ROUTIER


Le métier de routier en France à la Belle Époque (1890–1914)
À la Belle Époque, le métier de routier tel qu’on le connaît aujourd’hui n’existait pas encore dans sa forme moderne. Le transport routier était en pleine mutation, mais dominé par des moyens encore rudimentaires. Voici un aperçu de cette période fascinante :
Transport hippomobile : Les marchandises étaient principalement acheminées par des charrettes tirées par des chevaux. Ce mode de transport était lent, soumis aux aléas climatiques et à l’état souvent médiocre des routes.
Début de la motorisation : Les premiers camions à moteur apparaissent à la fin du XIXe siècle, notamment grâce à des pionniers comme Marius Berliet, qui développe des véhicules utilitaires à Lyon. Mais leur usage reste limité à des zones urbaines ou industrielles.
Croissance économique : La Belle Époque est marquée par une forte croissance industrielle, ce qui stimule les besoins en transport de marchandises. Le charbon, par exemple, voit sa production exploser, nécessitant des solutions logistiques plus efficaces
Infrastructure routière
Routes en mauvais état : Malgré les efforts de l’administration des Ponts et Chaussées, les routes françaises sont encore peu adaptées aux véhicules lourds. Les chemins sont souvent impraticables en hiver ou après la pluie.

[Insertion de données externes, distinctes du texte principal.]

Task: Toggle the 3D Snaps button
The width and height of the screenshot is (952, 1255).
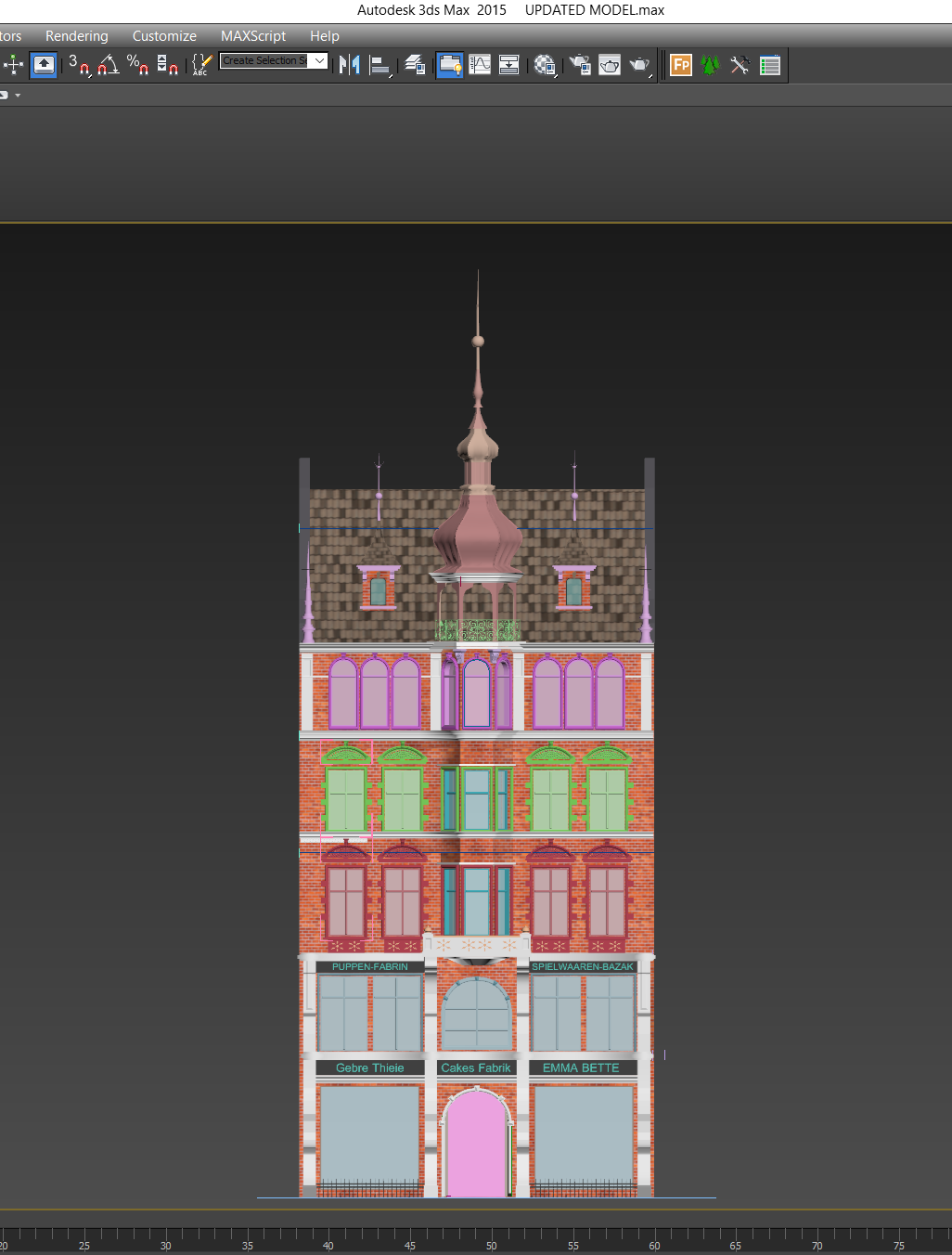Action: tap(80, 65)
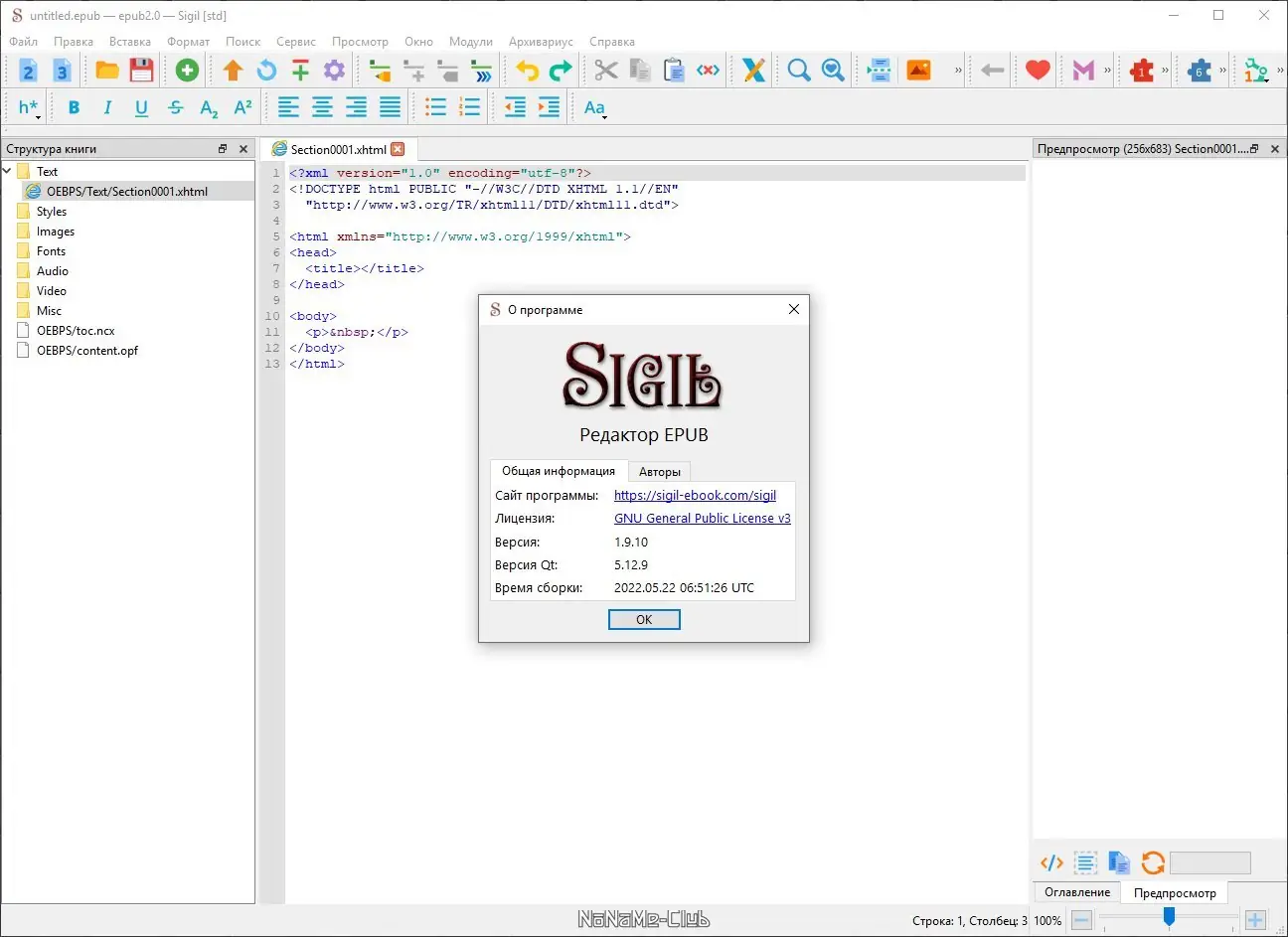The height and width of the screenshot is (937, 1288).
Task: Toggle Strikethrough formatting
Action: click(175, 108)
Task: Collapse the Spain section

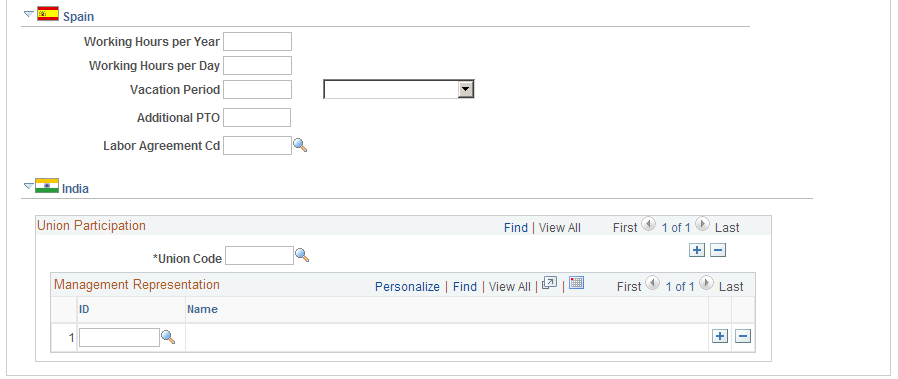Action: click(x=29, y=14)
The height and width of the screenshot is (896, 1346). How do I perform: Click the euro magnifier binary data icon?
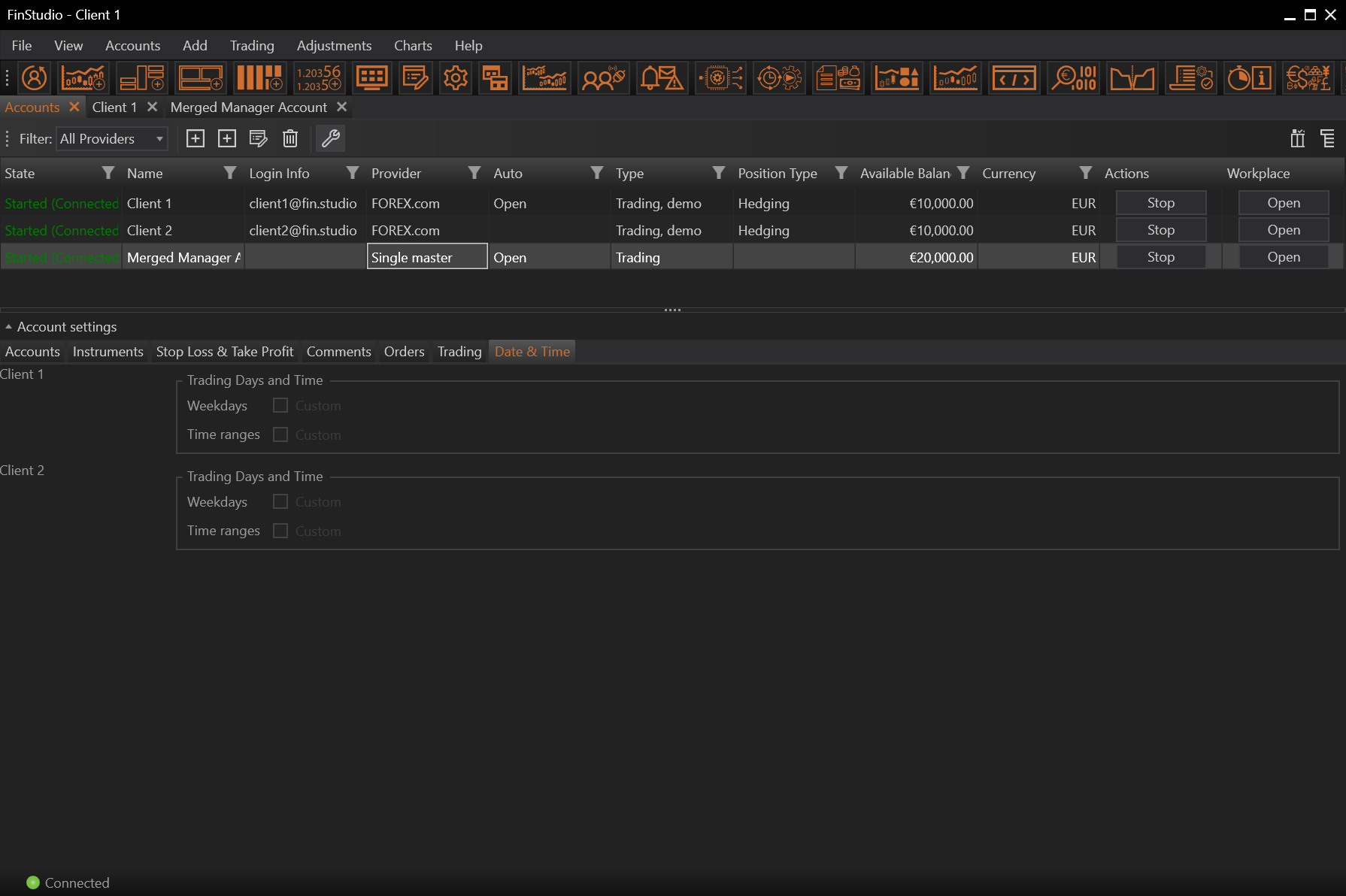point(1073,78)
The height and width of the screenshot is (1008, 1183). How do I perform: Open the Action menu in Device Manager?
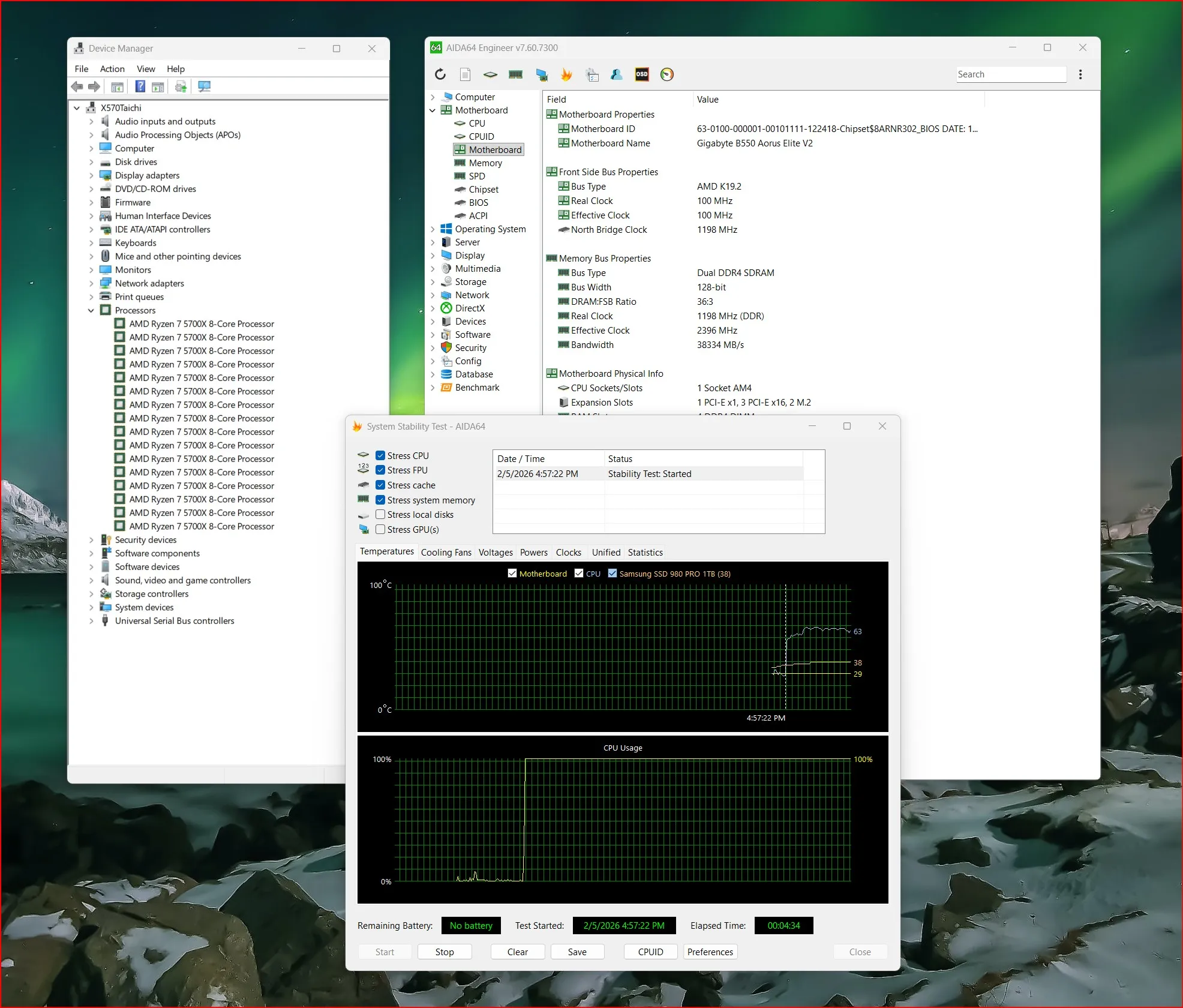pos(112,69)
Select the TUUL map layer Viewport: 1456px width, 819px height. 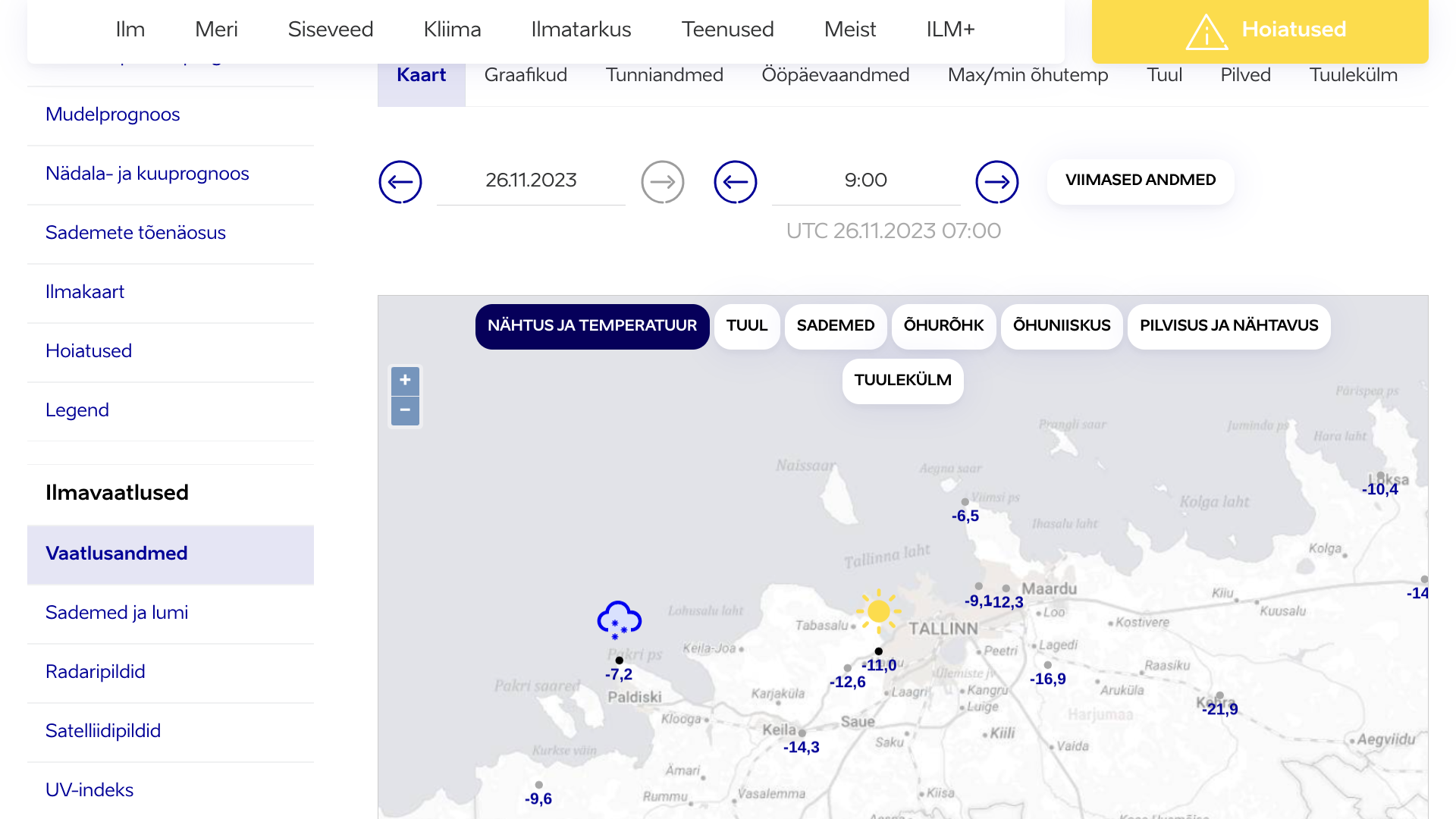[x=746, y=326]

Corvée des chemins : Jusqu’à la fin du XVIIIe siècle, les routes étaient entretenues par les paysans via la corvée. Bien que cette pratique ait disparu, l’entretien reste un défi majeur à la Belle Époque.
Pas encore des “routiers” : Le terme “routier” n’est pas encore utilisé pour désigner les conducteurs de camions. Les professionnels du transport sont plutôt des charretiers ou des voituriers.
Naissance d’une vocation : Avec l’apparition des premiers camions, le métier commence à se structurer. Les conducteurs doivent maîtriser des engins complexes, souvent capricieux, et faire preuve d’ingéniosité pour affronter les routes difficiles.
La Belle Époque est donc une période charnière : le métier de routier n’est pas encore pleinement né, mais les bases sont posées. Les innovations techniques, la croissance économique et les besoins logistiques vont bientôt faire émerger une nouvelle figure professionnelle celle du routier moderne qui prendra son essor après la Première Guerre mondiale.

Le convoi du vin volé… et retrouvé grâce à une panne
Dans les années 1910, un jeune routier nommé Gaston Delorme, originaire de Bordeaux, était chargé de transporter des barriques de vin vers Paris pour une grande exposition gastronomique. Il conduisait un Berliet CBA, un camion robuste mais capricieux, sur les routes cahoteuses du centre de la France.
Alors qu’il faisait une halte dans un petit village de l’Allier, Gaston s’absenta pour réparer une fuite d’huile. À son retour… plus de barriques ! Panique. Il interrogea les villageois, mais personne n’avait rien vu ou du moins, personne ne voulait parler.
Mais Gaston, malin comme un singe, se souvint d’un détail : son camion avait une particularité sonore un cliquetis métallique unique dû à une pièce mal fixée. Il se mit à l’écoute dans les ruelles… et bingo ! Il entendit le bruit caractéristique dans une grange à l’écart.
Il entra, et trouva un autre camion, volé quelques jours plus tôt, chargé de ses barriques. Les voleurs avaient tenté de transvaser le vin, mais leur propre véhicule était tombé en panne… ironie du sort. Gaston alerta la gendarmerie, récupéra son précieux chargement, et devint une légende locale.
Épilogue
Gaston fut décoré par la Chambre de Commerce de Bordeaux pour sa bravoure et son flair. On raconte qu’il reçut, en plus, une barrique rien que pour lui, qu’il partagea avec les mécanos du dépôt. Et son camion ? Il continua de faire ce bruit étrange… devenu sa signature sonore.